Il bosco

Quando dal fondovalle si inizia a salire i due versanti, lo sguardo viene dominato dal verde intenso dei boschi. I boschi cedui di roverella, acero, carpino e orniello, sono qui arricchiti dalla presenza del leccio e del pino d'Aleppo, rappresentato da una sottospecie di antica origine medio-orientale, che coprono le pendici scoscese dei monti, le quali in autunno si trasformano in un insieme multicolore Tutte le immense distese boscate sono attraversate da sentieri con percorsi diversi alla portata di ogni visitatore che a piedi, in bicicletta o a cavallo abbia voglia di percorrerli. 

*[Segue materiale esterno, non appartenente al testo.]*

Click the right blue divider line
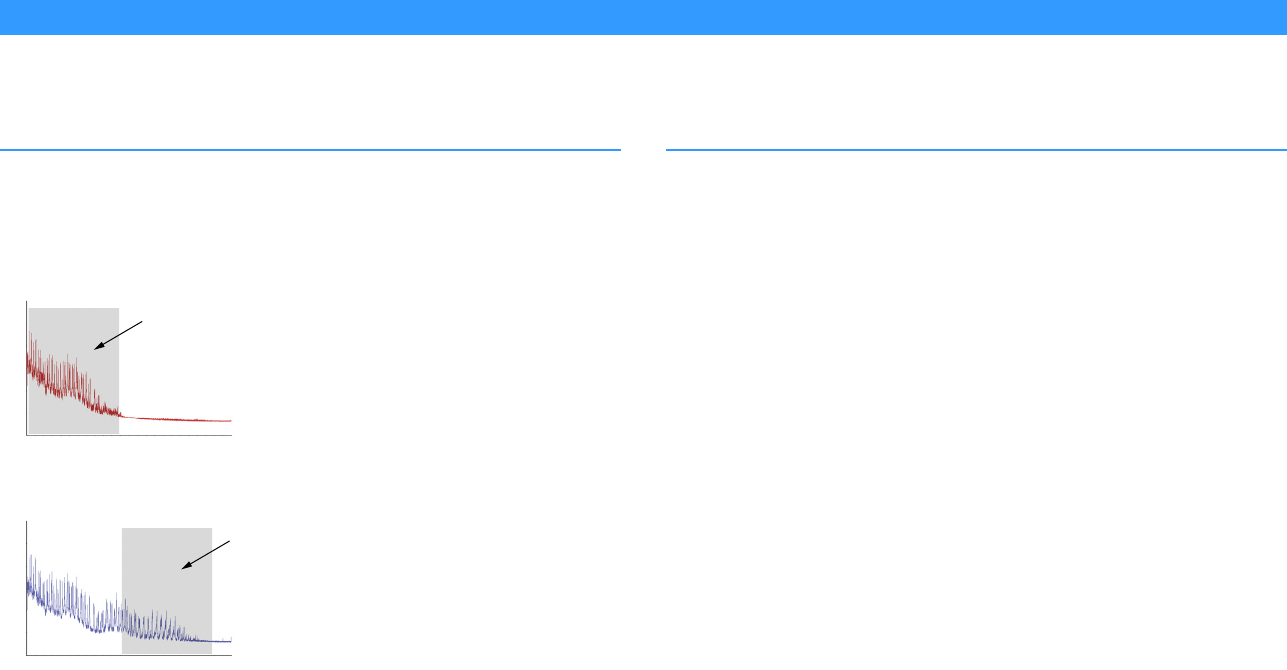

Potrà così ammirare i segni della presenza degli animati selvatici esistenti qui con le specie più rare: il lupo appenninico, il gatto selvatico, il capriolo e quelli più comuni come l'istrice, il cinghiale,  il tasso, la volpe, la faina e la lepre.  Inoltre si potrà osservare l'intensa opera dell'uomo, che da millenni ha modellato questo territorio, strappando al bosco porzioni di terreno per trasformarlo in piantate di viti maritate e uliveti, nonché i segni delle infrastrutture per la realizzazione del carbone e della calce Sotto il paese di Caso c'è un interessante gioiello naturalistico costituito dal Piano delle Melette, un antico bacino alluvionale che si può definire un lago d'erba.